Updated March 18th 2025, 09:57 IST
A SpaceX capsule successfully transported four astronauts to the International Space Station (ISS) early on Sunday as part of NASA’s crew swap mission. This new team will replace the four astronauts currently aboard, including Barry "Butch" Wilmore and Sunita Williams. The returning crew has spent nine months on the ISS and will soon make their journey back to Earth.
Wilmore and Williams, who launched to the International Space Station last June on Boeing's problem-plagued Starliner capsule, will return to Earth alongside Crew 9 commander Nick Hague and cosmonaut Alexander Gorbunov. Hague and Gorbunov arrived at the station last September aboard a SpaceX Crew Dragon capsule.
Hague and Gorbunov flew to the ISS in September aboard a Crew Dragon spacecraft, which had two empty seats reserved for Wilmore and Williams. The spacecraft has remained docked at the station since its arrival.

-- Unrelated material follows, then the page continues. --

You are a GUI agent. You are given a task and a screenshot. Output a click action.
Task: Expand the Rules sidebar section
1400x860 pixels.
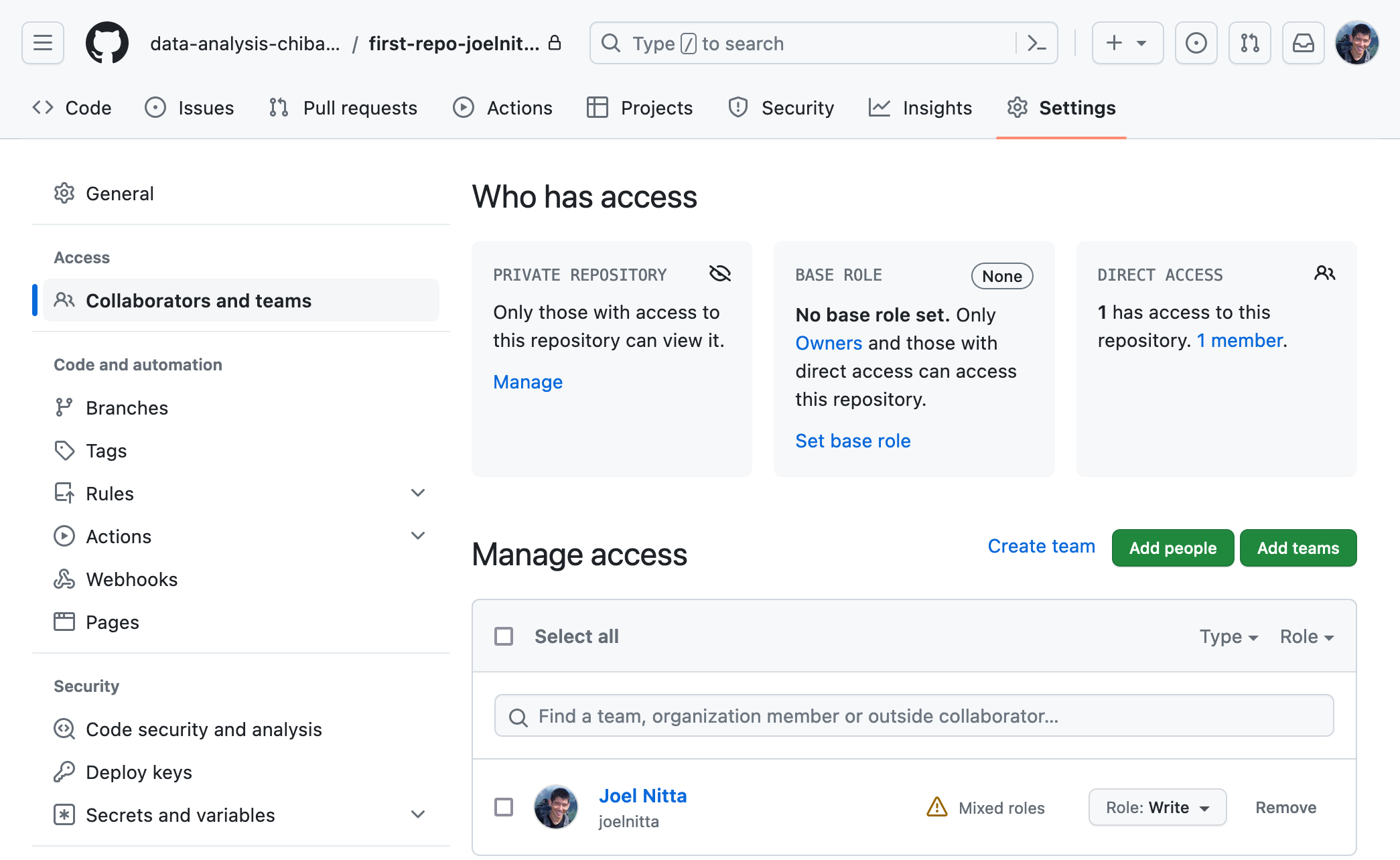[x=418, y=494]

Colonel Nick Hague was selected as a NASA astronaut in 2013. Originally from Kansas, he obtained a Bachelor of Science in Astronautical Engineering from the United States Air Force Academy in 1998. He later earned a Master of Science in Aeronautical and Astronautical Engineering from the Massachusetts Institute of Technology in 2000.
Hague completed his astronaut candidate training in July 2015. During his first mission to the International Space Station in 2018, he and his crewmate, Alexey Ovchinin from the Russian space agency Roscosmos, faced a serious rocket booster malfunction. This caused their Soyuz MS-10 launch to be aborted.
Hague alongside Williams participated in two spacewalks—US spacewalk 91 on January 16, and US spacewalk 92 on January 23. Nick Hague’s work on the ISS included repairs to NASA’s NICER X-ray telescope and updates to the Canadarm2 robotic arm.
In 2019, Hague launched to the International Space Station aboard Soyuz MS-12 and spent 203 days as a flight engineer during Expeditions 59 and 60. Between 2020 and 2022, he completed a developmental rotation with the United States Space Force, serving as the new military service’s Director of Test and Evaluation at The Pentagon in Washington, D.C. He returned to NASA in August 2022 to contribute to the Boeing Starliner Programme. For his second mission to the ISS, Hague launched as commander of NASA’s SpaceX Crew-9 mission on September 28, alongside crewmate Aleksandr Gorbunov. Both are currently flight engineers on the space station, taking part in a long-duration science expedition.